Chancellor Rishi Sunak could have axed the £20 Universal Credit cut – but decided not to reinstate a sum which helped many poor families stay afloat amid the cost-of-living crisis
Image: Daily Mirror/Andy Stenning)
Rishi Sunak has sparked fury by refusing to block the cruel £20 Universal Credit cut.
The super-rich Chancellor’s stubborn move will plunge millions more into poverty.
One UC claimant said: “I don’t know how I’ll manage.”
Meanwhile out of touch Mr Sunak, left, was stumped at the cost of a can of beans.
With millions already in poverty, he had the opportunity to show the Tories are serious about levelling up by axing the £20 Universal Credit cut.
But the Chancellor, who is married to a billionaire’s daughter, condemned many more to a life of misery after he refused to scrap the vital benefit which helps poor families stay afloat amid the cost-of-living crisis.
Daily Mirror/Andy Stenning)
And he sparked fury by dismissing the genuine fears of those who will be hit hardest by the cut by declaring: “Is the answer to their hopes and dreams just to increase their benefits?”
Many people claiming UC are in work but their wages are so dire they need the extra £20 just to survive.
The cruel blow comes on top of a National Insurance hike and after more than a decade of austerity.
In an example of how out of touch Mr Sunak is with the ordinary people he is battering, he could not say when quizzed how much a tin of beans costs.
The Chancellor, who has plans for a swimming pool, gym and tennis court at his £1.5million Yorkshire manor, rejected pleas by Labour, unions, landlords, charities and Tory MPs to keep the payment.
Labour’s Angela Eagle said: “You can’t expect somebody who has got planning permission to build an indoor swimming pool in his constituency home to understand the terrible choice that some working families have to take between heating their home and feeding their children.
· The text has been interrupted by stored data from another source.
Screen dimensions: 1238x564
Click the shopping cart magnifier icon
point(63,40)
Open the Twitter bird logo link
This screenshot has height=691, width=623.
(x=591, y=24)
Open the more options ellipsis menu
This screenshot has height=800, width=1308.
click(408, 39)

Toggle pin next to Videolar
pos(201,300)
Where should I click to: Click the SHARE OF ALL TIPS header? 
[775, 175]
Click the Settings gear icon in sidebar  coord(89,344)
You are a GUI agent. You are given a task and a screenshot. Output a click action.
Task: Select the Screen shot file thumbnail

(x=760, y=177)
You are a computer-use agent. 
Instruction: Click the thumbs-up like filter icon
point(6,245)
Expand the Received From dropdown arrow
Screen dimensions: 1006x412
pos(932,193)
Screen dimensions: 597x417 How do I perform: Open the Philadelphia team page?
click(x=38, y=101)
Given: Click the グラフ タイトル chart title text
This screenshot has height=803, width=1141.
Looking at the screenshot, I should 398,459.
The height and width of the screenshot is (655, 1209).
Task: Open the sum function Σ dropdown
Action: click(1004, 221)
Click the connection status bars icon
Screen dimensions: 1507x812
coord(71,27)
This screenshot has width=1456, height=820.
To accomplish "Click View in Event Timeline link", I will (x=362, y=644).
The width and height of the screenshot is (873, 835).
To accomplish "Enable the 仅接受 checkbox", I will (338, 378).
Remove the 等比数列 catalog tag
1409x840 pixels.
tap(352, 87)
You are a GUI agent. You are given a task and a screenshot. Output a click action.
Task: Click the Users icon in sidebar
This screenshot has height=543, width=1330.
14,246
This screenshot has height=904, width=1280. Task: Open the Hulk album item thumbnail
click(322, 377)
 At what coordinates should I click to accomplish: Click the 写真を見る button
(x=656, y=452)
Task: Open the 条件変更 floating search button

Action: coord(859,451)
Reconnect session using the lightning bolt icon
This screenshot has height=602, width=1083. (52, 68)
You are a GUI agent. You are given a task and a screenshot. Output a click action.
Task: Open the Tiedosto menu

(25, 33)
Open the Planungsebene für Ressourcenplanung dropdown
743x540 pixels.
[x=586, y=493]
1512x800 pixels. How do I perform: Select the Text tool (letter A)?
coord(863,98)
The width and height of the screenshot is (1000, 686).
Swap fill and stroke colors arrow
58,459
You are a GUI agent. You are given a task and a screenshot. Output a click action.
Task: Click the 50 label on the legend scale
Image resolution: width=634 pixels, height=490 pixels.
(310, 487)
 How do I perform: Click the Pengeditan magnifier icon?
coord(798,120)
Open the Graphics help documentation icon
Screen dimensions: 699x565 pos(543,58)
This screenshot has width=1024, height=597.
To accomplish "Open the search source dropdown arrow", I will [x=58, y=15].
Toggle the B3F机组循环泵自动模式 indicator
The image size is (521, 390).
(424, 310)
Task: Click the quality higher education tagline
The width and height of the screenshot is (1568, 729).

“The £20 cut to UC will plunge six million people further into poverty and take huge amounts of money out of the economy. It’s still not too late to cancel the cut.”
Mr Sunak was asked by LBC radio host Nick Ferrari what was the price of a tin of Heinz beans. He replied: “I don’t know … 50-ish p maybe?” It costs 95p.
When told, Mr Sunak did not stop digging: “95? OK. I get the smaller packet ones though…”
One community worker even put a shopping list together to show him how much food families would lose after the £20 cut.
Rayna Downey, from Northern Ireland’s Women’s Centre, Derry, said the extra cash helps households eat.
She added: “I wanted to see what you could realistically provide for your family.
“And it turns out you can do pretty well with four or five dinners, your breakfast and lunch. It’s the basics, yes, but it goes to show that £20 can go a long way.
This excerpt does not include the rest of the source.